Lovelock also writes that the immediate cause of global warming is the increased production of carbon dioxide through fossil fuel combustion. But this increased production is occurring at the same time that forests which play such a major role in regulating climate, are being destroyed, and other ecosystems vital to Gaia are being debilitated. And underlying all these changes is the growth of the world human population – “the root of our problems with the environment comes from a lack of constraint on the growth of population“(our bold text; reference two page 140).

 

Lovelock in his latest (2009) book A final warning. The vanishing face of Gaia (reference three) writes that this fairly sudden change to a hotter state is now almost certain to take place. Even the most stringent conditions proposed to deal with climate change, let alone the feeble ones so far agreed to by most nations are inadequate to stop it.

 

Lest you might think Lovelock is a crank, we add this. The foreword to the book is written by Sir Martin Rees, Master of Trinity College and Professor of Cosmology and Astrophysics at CambridgeUniversity and he was at the time of writing President of the Royal Society.
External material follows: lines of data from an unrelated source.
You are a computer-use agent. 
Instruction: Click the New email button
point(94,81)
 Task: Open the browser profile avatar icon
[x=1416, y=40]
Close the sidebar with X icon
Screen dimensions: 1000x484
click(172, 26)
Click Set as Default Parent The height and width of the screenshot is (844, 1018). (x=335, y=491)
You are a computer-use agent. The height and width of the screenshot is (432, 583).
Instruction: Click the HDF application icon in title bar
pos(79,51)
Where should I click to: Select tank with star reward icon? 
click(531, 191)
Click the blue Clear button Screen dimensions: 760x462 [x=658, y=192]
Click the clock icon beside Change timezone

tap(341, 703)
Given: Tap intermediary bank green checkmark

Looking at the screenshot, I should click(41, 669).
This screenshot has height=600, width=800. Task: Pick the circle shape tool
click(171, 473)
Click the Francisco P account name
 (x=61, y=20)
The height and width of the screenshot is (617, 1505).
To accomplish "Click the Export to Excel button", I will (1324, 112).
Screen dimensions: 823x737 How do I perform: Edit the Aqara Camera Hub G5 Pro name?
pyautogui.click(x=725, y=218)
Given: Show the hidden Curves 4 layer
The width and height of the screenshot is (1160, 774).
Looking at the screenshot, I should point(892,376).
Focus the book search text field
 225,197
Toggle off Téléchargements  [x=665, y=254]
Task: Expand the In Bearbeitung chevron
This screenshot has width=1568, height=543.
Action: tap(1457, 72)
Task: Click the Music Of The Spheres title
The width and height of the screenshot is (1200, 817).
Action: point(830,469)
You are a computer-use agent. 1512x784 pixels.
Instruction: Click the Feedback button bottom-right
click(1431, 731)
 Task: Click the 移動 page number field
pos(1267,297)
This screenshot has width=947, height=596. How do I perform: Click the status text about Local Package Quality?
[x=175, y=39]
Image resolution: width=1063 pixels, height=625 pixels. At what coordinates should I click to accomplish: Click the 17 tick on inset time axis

Rees writes: “He is both a fine scientist and an eloquent advocate of action”. And “It is no exaggeration to say that our civilisation’s long-term future depends on whether the ‘call to arms’ in this riveting book is widely heeded”.

 

References.

 

  1. The ages of Gaia. A biography of our living earth. Oxford University Press, 1988.
  2. The revenge of Gaia. Penguin Books 2006.
  3. A final warning. The vanishing face of Gaia. Allen Lane 2009, Penguin Books 2010.